The whole listing, repeated exactly, is what this task asks for.
·····
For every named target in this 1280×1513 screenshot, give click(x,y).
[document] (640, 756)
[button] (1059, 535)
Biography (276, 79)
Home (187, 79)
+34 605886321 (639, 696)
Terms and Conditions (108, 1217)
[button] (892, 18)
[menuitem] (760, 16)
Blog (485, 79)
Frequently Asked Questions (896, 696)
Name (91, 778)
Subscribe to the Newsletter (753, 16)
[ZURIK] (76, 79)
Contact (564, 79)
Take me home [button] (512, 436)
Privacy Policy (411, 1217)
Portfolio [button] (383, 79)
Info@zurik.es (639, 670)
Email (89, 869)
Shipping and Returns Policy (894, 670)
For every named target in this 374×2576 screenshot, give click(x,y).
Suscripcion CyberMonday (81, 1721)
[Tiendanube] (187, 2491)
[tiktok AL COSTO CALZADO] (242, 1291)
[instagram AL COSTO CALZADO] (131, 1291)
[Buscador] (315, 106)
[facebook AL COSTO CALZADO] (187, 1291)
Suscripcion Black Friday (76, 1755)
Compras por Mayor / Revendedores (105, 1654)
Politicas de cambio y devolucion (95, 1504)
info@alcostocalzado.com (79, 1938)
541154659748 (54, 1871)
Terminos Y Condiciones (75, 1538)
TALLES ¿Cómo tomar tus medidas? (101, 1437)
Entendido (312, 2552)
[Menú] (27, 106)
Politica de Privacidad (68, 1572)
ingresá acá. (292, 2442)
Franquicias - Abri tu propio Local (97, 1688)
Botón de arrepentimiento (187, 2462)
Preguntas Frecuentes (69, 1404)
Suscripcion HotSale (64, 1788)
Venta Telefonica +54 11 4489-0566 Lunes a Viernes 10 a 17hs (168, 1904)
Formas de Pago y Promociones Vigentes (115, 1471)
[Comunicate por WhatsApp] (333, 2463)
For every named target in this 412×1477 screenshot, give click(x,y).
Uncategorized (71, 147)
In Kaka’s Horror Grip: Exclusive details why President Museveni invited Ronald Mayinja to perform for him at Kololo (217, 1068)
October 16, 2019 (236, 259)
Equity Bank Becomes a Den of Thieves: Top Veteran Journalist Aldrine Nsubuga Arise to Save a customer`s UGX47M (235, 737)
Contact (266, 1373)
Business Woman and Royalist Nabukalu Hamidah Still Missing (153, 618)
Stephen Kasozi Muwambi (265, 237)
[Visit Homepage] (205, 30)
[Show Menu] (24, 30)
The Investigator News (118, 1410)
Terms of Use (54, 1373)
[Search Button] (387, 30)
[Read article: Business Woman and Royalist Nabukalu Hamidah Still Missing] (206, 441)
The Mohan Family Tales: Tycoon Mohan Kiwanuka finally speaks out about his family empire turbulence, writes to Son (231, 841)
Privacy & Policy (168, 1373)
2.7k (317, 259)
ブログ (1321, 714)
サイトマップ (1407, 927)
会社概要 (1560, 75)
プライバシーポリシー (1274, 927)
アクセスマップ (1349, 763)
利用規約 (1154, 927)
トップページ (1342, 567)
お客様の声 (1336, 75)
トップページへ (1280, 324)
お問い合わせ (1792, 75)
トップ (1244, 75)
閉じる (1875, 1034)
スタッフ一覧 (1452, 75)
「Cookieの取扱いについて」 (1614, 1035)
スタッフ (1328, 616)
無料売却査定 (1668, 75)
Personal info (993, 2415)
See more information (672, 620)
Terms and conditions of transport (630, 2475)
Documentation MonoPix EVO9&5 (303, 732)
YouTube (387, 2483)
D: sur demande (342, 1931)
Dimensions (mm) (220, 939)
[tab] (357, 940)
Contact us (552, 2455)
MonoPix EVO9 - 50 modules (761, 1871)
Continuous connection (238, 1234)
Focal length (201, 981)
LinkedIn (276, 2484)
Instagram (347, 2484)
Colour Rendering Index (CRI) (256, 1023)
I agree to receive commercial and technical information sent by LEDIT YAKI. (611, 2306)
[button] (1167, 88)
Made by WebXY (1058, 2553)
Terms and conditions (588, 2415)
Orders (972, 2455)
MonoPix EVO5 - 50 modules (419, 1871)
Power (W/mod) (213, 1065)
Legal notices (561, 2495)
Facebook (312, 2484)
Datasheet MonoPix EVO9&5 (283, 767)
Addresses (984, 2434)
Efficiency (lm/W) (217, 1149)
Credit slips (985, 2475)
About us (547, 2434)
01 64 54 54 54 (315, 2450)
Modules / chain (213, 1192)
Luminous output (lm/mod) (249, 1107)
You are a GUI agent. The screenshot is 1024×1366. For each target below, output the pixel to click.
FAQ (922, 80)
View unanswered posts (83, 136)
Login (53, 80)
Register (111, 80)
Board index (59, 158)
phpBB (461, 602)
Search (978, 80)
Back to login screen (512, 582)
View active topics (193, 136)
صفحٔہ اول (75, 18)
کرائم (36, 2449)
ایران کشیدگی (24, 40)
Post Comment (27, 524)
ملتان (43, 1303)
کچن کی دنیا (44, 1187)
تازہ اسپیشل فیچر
·····
• [Task solution]:
For every named target in this 1280×1513 screenshot, give click(x,y).
[document] (640, 756)
[button] (1059, 535)
Biography (276, 79)
Home (187, 79)
+34 605886321 (639, 696)
Terms and Conditions (108, 1217)
[button] (892, 18)
[menuitem] (760, 16)
Blog (485, 79)
Frequently Asked Questions (896, 696)
Name (91, 778)
Subscribe to the Newsletter (753, 16)
[ZURIK] (76, 79)
Contact (564, 79)
Take me home [button] (512, 436)
Privacy Policy (411, 1217)
Portfolio [button] (383, 79)
Info@zurik.es (639, 670)
Email (89, 869)
Shipping and Returns Policy (894, 670)
For every named target in this 374×2576 screenshot, give click(x,y).
Suscripcion CyberMonday (81, 1721)
[Tiendanube] (187, 2491)
[tiktok AL COSTO CALZADO] (242, 1291)
[instagram AL COSTO CALZADO] (131, 1291)
[Buscador] (315, 106)
[facebook AL COSTO CALZADO] (187, 1291)
Suscripcion Black Friday (76, 1755)
Compras por Mayor / Revendedores (105, 1654)
Politicas de cambio y devolucion (95, 1504)
info@alcostocalzado.com (79, 1938)
541154659748 (54, 1871)
Terminos Y Condiciones (75, 1538)
TALLES ¿Cómo tomar tus medidas? (101, 1437)
Entendido (312, 2552)
[Menú] (27, 106)
Politica de Privacidad (68, 1572)
ingresá acá. (292, 2442)
Franquicias - Abri tu propio Local (97, 1688)
Botón de arrepentimiento (187, 2462)
Preguntas Frecuentes (69, 1404)
Suscripcion HotSale (64, 1788)
Venta Telefonica +54 11 4489-0566 Lunes a Viernes 10 a 17hs (168, 1904)
Formas de Pago y Promociones Vigentes (115, 1471)
[Comunicate por WhatsApp] (333, 2463)
For every named target in this 412×1477 screenshot, give click(x,y).
Uncategorized (71, 147)
In Kaka’s Horror Grip: Exclusive details why President Museveni invited Ronald Mayinja to perform for him at Kololo (217, 1068)
October 16, 2019 (236, 259)
Equity Bank Becomes a Den of Thieves: Top Veteran Journalist Aldrine Nsubuga Arise to Save a customer`s UGX47M (235, 737)
Contact (266, 1373)
Business Woman and Royalist Nabukalu Hamidah Still Missing (153, 618)
Stephen Kasozi Muwambi (265, 237)
[Visit Homepage] (205, 30)
[Show Menu] (24, 30)
The Investigator News (118, 1410)
Terms of Use (54, 1373)
[Search Button] (387, 30)
[Read article: Business Woman and Royalist Nabukalu Hamidah Still Missing] (206, 441)
The Mohan Family Tales: Tycoon Mohan Kiwanuka finally speaks out about his family empire turbulence, writes to Son (231, 841)
Privacy & Policy (168, 1373)
2.7k (317, 259)
ブログ (1321, 714)
サイトマップ (1407, 927)
会社概要 (1560, 75)
プライバシーポリシー (1274, 927)
アクセスマップ (1349, 763)
利用規約 (1154, 927)
トップページ (1342, 567)
お客様の声 (1336, 75)
トップページへ (1280, 324)
お問い合わせ (1792, 75)
トップ (1244, 75)
閉じる (1875, 1034)
スタッフ一覧 (1452, 75)
「Cookieの取扱いについて」 (1614, 1035)
スタッフ (1328, 616)
無料売却査定 (1668, 75)
Personal info (993, 2415)
See more information (672, 620)
Terms and conditions of transport (630, 2475)
Documentation MonoPix EVO9&5 (303, 732)
YouTube (387, 2483)
D: sur demande (342, 1931)
Dimensions (mm) (220, 939)
[tab] (357, 940)
Contact us (552, 2455)
MonoPix EVO9 - 50 modules (761, 1871)
Continuous connection (238, 1234)
Focal length (201, 981)
LinkedIn (276, 2484)
Instagram (347, 2484)
Colour Rendering Index (CRI) (256, 1023)
I agree to receive commercial and technical information sent by LEDIT YAKI. (611, 2306)
[button] (1167, 88)
Made by WebXY (1058, 2553)
Terms and conditions (588, 2415)
Orders (972, 2455)
MonoPix EVO5 - 50 modules (419, 1871)
Power (W/mod) (213, 1065)
Legal notices (561, 2495)
Facebook (312, 2484)
Datasheet MonoPix EVO9&5 (283, 767)
Addresses (984, 2434)
Efficiency (lm/W) (217, 1149)
Credit slips (985, 2475)
About us (547, 2434)
01 64 54 54 54 (315, 2450)
Modules / chain (213, 1192)
Luminous output (lm/mod) (249, 1107)
You are a GUI agent. The screenshot is 1024×1366. For each target below, output the pixel to click.
FAQ (922, 80)
View unanswered posts (83, 136)
Login (53, 80)
Register (111, 80)
Board index (59, 158)
phpBB (461, 602)
Search (978, 80)
Back to login screen (512, 582)
View active topics (193, 136)
صفحٔہ اول (75, 18)
کرائم (36, 2449)
ایران کشیدگی (24, 40)
Post Comment (27, 524)
ملتان (43, 1303)
کچن کی دنیا (44, 1187)
تازہ اسپیشل فیچر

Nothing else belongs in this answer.